Auditing colors from a competitor screenshot

Capture a full-page screenshot, upload it, and sample accent colors used on buttons and links. This is research for your own palette direction, not a license to copy trade dress wholesale.

Note both the hex colors and the contrast against adjacent backgrounds. Competitors sometimes fail accessibility guidelines — your implementation can do better with adjusted luminance.

Common questions

Color Picker FAQ

Is the Color Picker private?

Yes. Everything runs in your browser. Your input is not uploaded, logged, or stored on our servers.

Do I need an account?

No account or sign-up is required. Open the page and start using the tool immediately.

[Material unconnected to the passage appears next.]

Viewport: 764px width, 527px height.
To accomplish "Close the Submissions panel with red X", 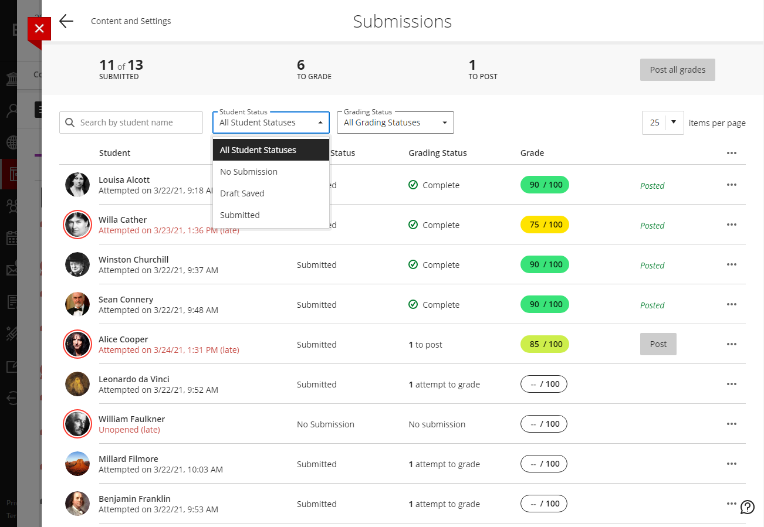I will [39, 29].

How do I use a color picker from image?

Upload PNG, JPG, or WebP, then click the image. The swatch and HEX/RGB/HSL fields update to that pixel. Scroll to zoom and Shift+drag to pan for precise sampling.

Does this work as a hex color picker?

Yes. Enter or paste any #RRGGBB value in the manual tab, use the native color input, or sample from an image. RGB and HSL update automatically.

Can I get RGB values from a photo?

Click any pixel after upload. The RGB color picker panel shows rgb(r, g, b) with a one-click copy button.

Are photos uploaded to a server?

No. Canvas and FileReader stay entirely in your browser.

Why do sampled colors differ from the real scene?

JPEG compression, color profiles, and monitor calibration change pixels slightly versus the original scene.

Which image formats are supported?

Common raster types: JPEG, PNG, WebP, and GIF. SVG may not render on canvas in all browsers.